In August, Sports Shorts wrote about the updated 2017 CrossFit Games drugs policy (the “Policy”).
In the final paragraph, we noted that it was hoped that the low level of breaches would continue and that the Policy would only truly be tested in the event a ‘big name’ athlete was found to have breached it.
Fast-forward two months and, unfortunately, the Policy has indeed found its first ‘big name’ casualty as a result of the failed drugs test by Australian, Ricky Garard, who was crowned the “Third Fittest on Earth” in the men’s open category at the 2017 CrossFit Games.
When assessing the Policy, Sports Shorts noted the need for any decision and appeal made, to be properly communicated and publicised for all to see.
In an open and revealing interview, Justin Bergh, General Manager of the CrossFit Games, discussed at some length the process followed and the grounds of Garard’s appeal.
Bergh confirmed that Garard was selected for testing as a result of finishing on the podium at the CrossFit Games. He failed that test and was notified in accordance with the Policy. Garard used the 10 day period to prepare and submit his appeal, which according to Bergh was made on two grounds:
- the result of his A sample test was incorrect; and
- alternatively, he had mistakenly taken supplements containing banned substances.

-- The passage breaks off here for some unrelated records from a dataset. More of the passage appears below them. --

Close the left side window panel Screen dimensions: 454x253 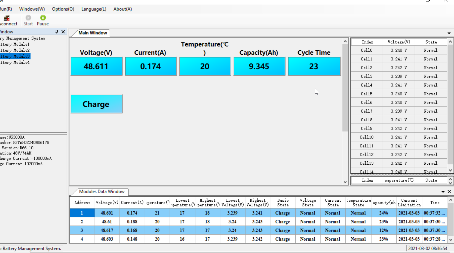pos(63,32)
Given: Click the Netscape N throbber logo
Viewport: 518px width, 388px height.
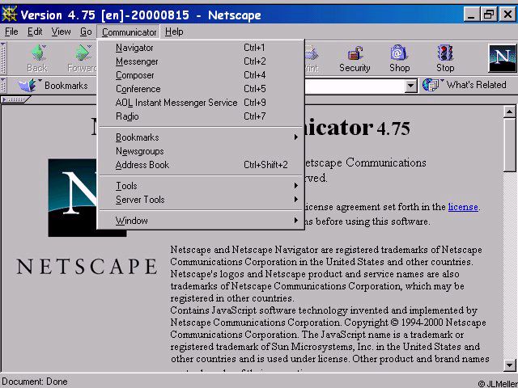Looking at the screenshot, I should [502, 58].
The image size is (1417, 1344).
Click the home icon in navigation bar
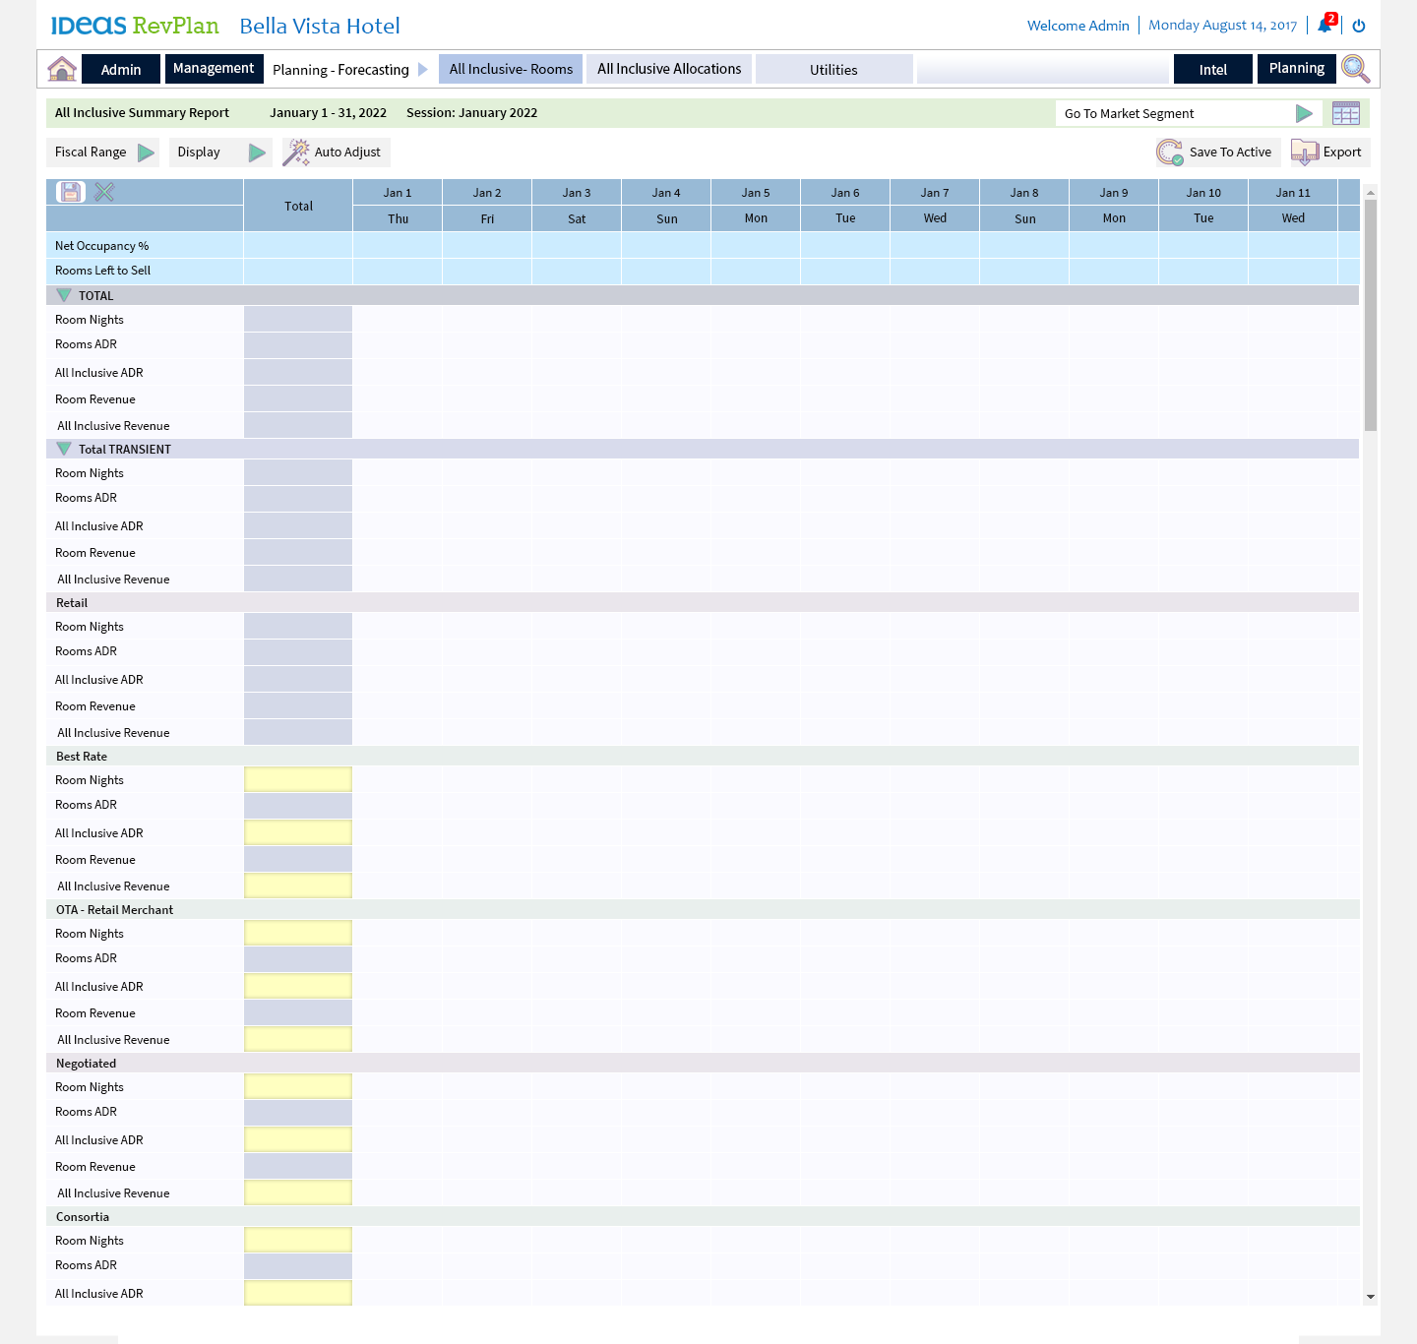point(62,69)
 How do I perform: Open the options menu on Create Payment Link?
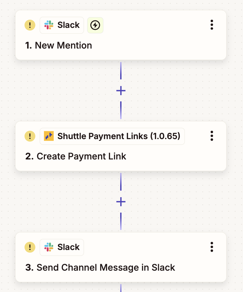pyautogui.click(x=212, y=136)
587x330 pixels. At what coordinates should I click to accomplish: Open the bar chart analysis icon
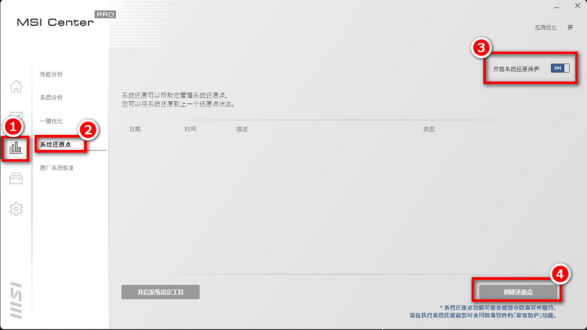[16, 147]
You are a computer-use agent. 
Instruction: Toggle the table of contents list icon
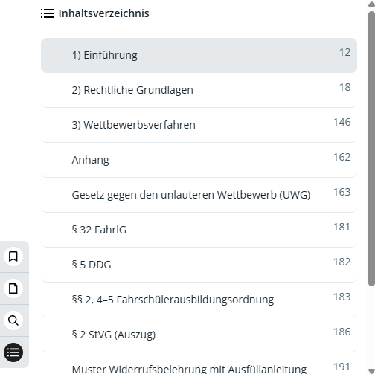(x=13, y=352)
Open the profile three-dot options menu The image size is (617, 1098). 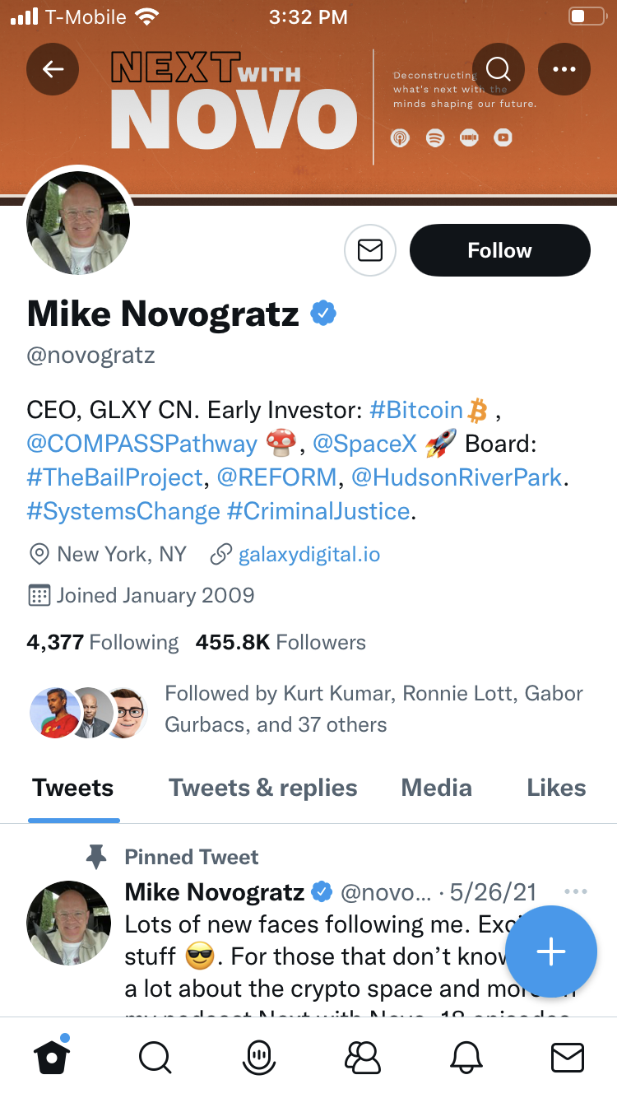[x=564, y=69]
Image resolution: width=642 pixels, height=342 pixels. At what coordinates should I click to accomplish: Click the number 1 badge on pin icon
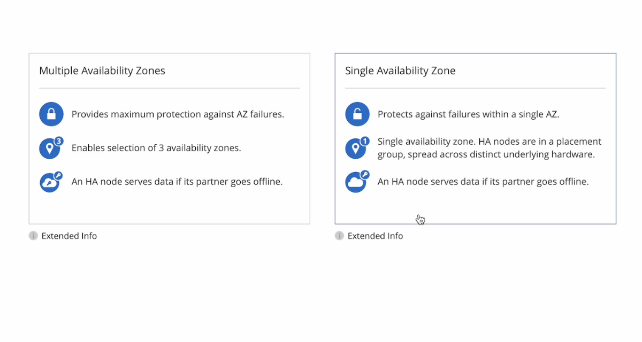(365, 141)
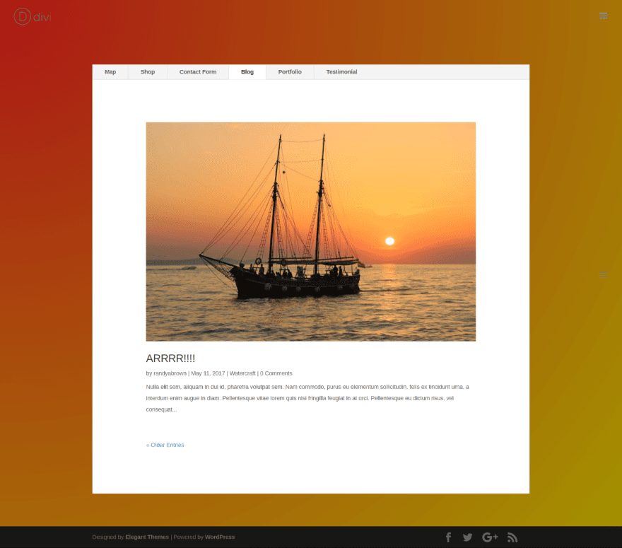Open the 0 Comments link
The image size is (622, 548).
pos(276,373)
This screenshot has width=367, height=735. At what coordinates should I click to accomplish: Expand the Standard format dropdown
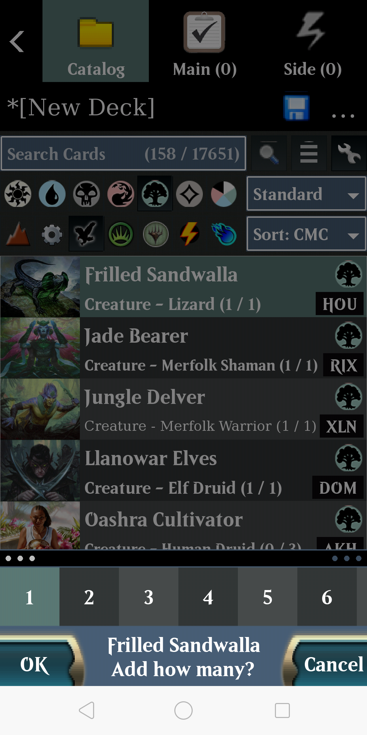(306, 194)
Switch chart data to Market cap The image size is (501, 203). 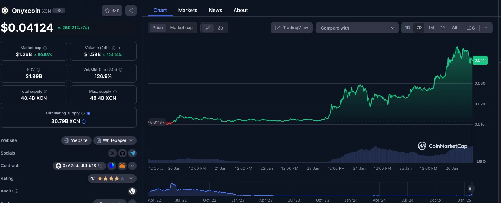coord(181,28)
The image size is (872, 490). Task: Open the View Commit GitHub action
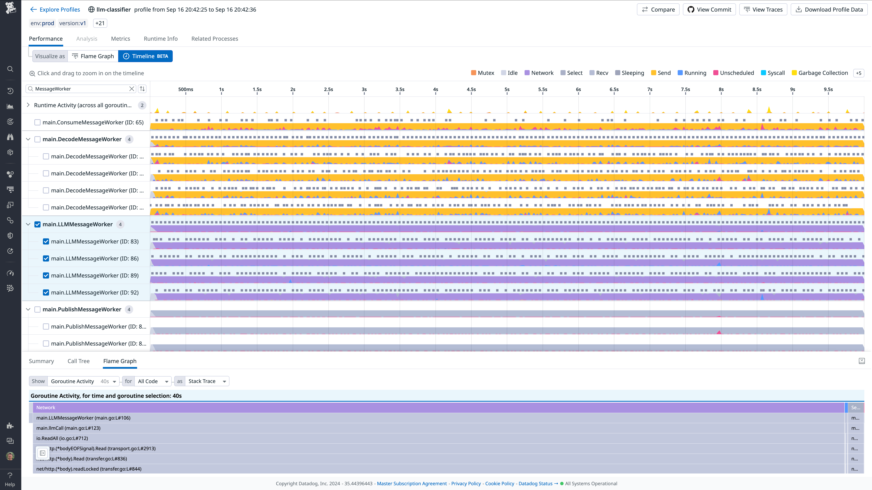tap(709, 9)
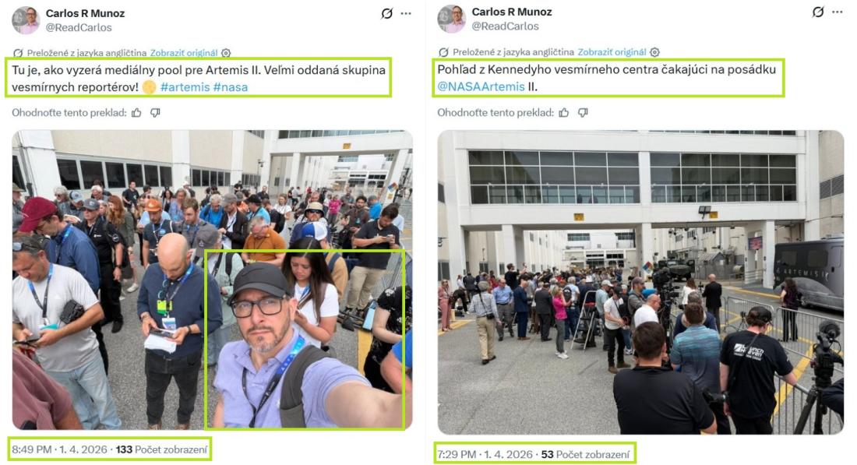Rate left translation with thumbs down
Screen dimensions: 857x465
tap(155, 113)
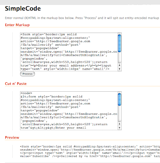Click the up arrow of Enter Markup scrollbar
160x163 pixels.
pos(120,65)
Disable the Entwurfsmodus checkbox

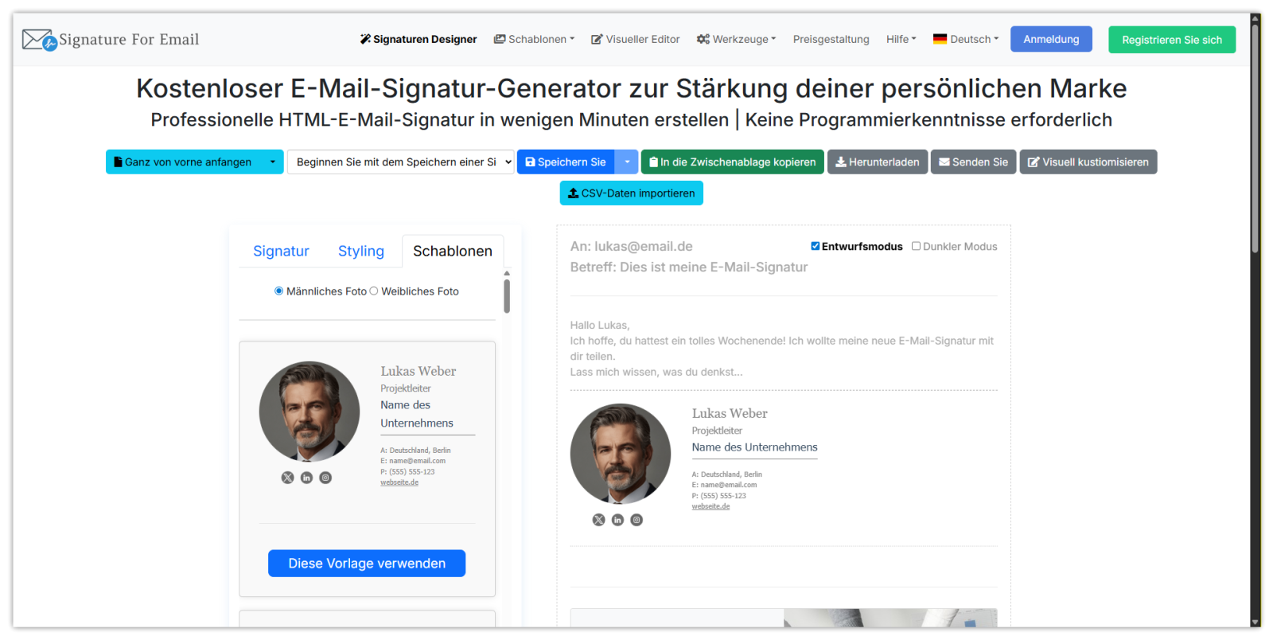pos(815,246)
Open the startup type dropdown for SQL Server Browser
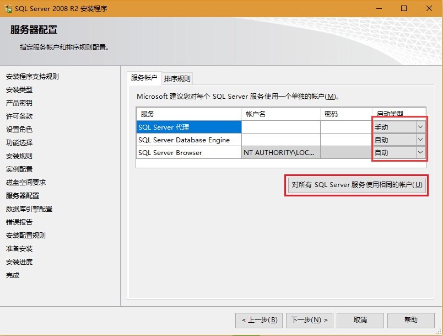This screenshot has width=443, height=336. [420, 152]
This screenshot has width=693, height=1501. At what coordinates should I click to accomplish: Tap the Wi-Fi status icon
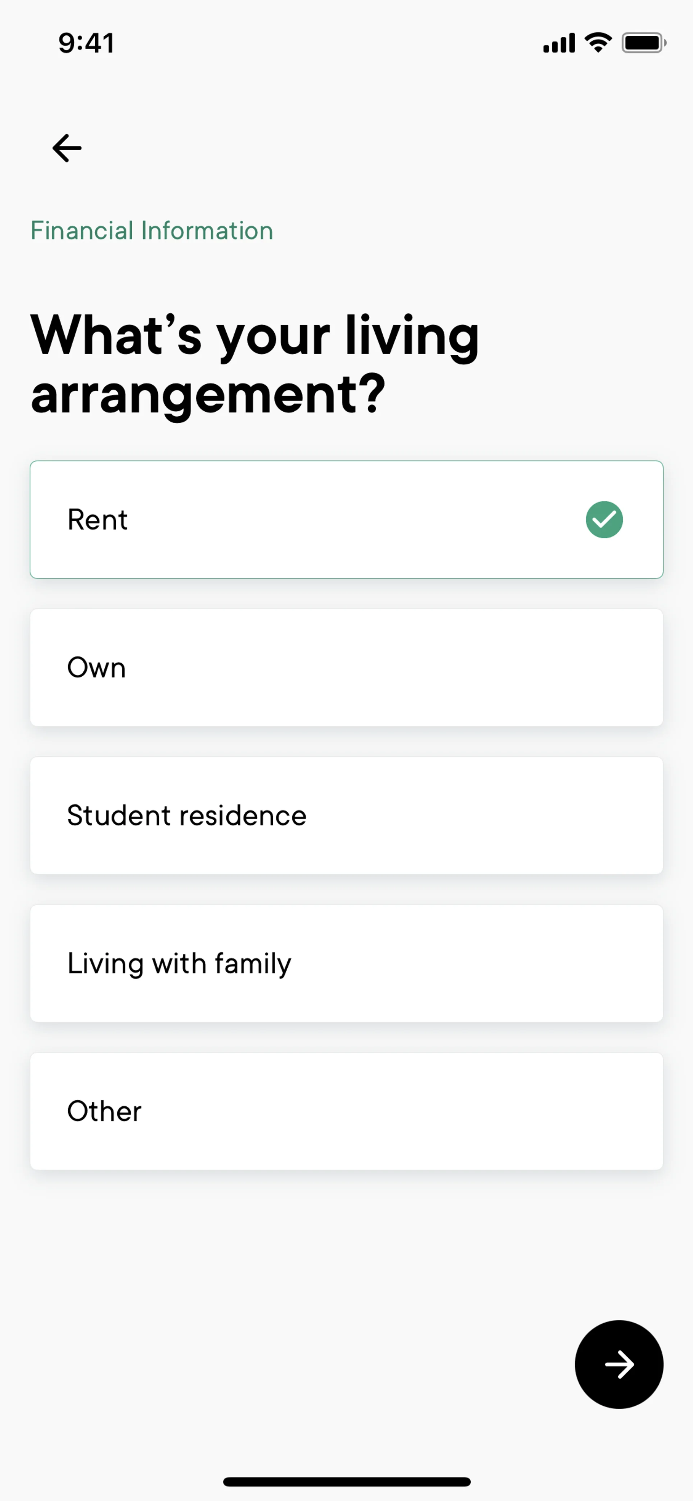[x=598, y=43]
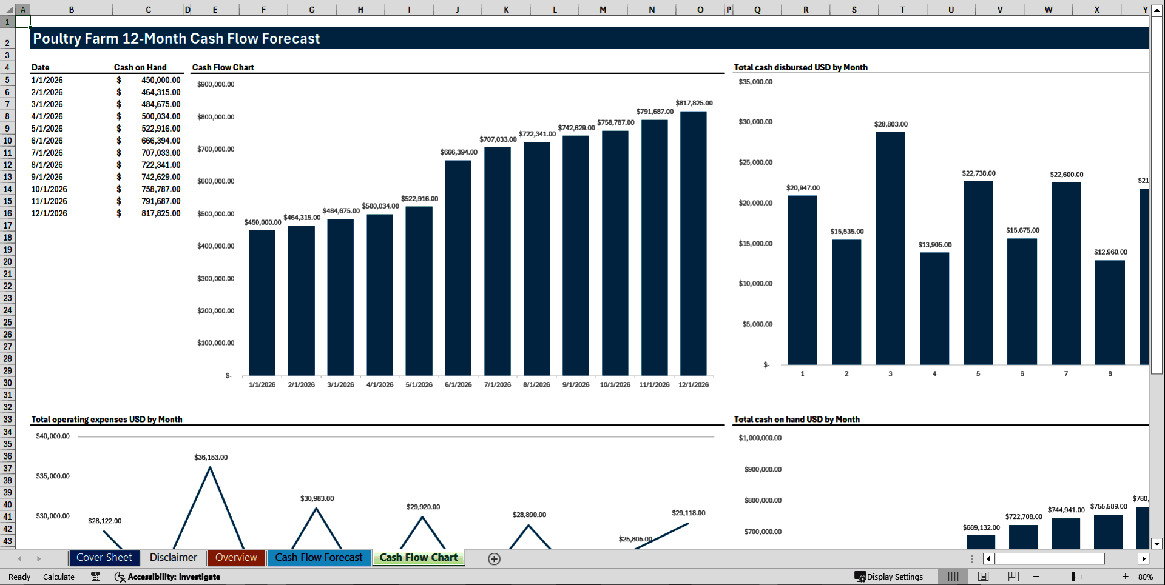Open the Overview sheet
This screenshot has width=1165, height=585.
(x=236, y=557)

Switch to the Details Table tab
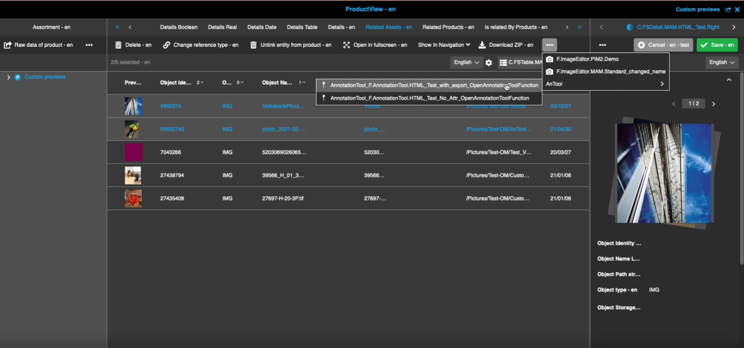302,27
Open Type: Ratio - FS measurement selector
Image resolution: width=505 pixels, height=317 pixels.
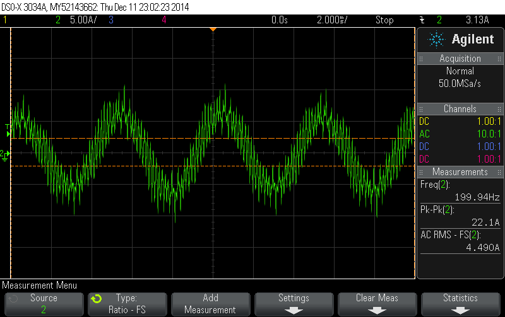pos(127,303)
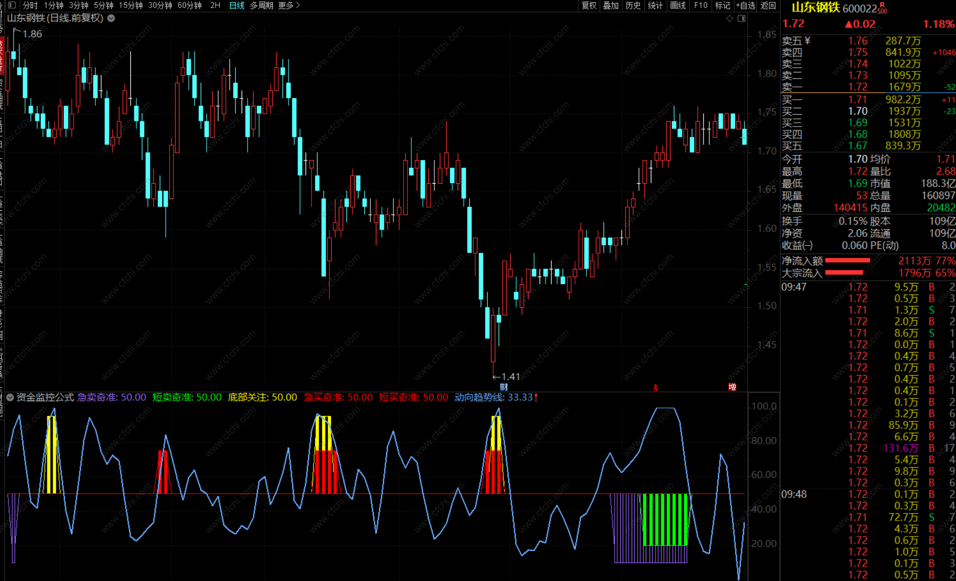The image size is (956, 581).
Task: Toggle the left sidebar panel icon
Action: click(12, 5)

Bergh explained that in light of the first ground Garard’s B sample was also tested which also came back positive for banned substances. With respect of the second ground this was a strict liability offence, with athletes being solely responsible for anything in their bodies when they are tested.
As a result of his violation of the Policy, Garard has been banned from competing in CrossFit sanctioned events until 2022 and must return the $76,000 prize money won.
At the same time as announcing Garard’s disqualification, CrossFit also communicated its decision to disqualify two other games competitors, Josée Sarda and Tony Turski who finished first and second in their respective masters divisions.
Whilst the above will inevitably be seen by some as evidence of CrossFit having a drugs problem, Bergh was quick to point out that it had tested all athletes who had finished on the podium and that the CrossFit Games had always communicated its decisions in respect of violations of the Policy and that no one individual is bigger than the sport.
He also confirmed that the CrossFit Games continued to review its policies and further amendments were inevitable. Sports Shorts would suggest these should include at least the mandatory testing of all athletes competing at the CrossFit Games and the publication of written reasons for decisions taken in respect of violations of the Policy.
In the meantime, it is hoped that the openness with which the CrossFit Games has dealt with the issue of perfomance enhancing drugs will continue.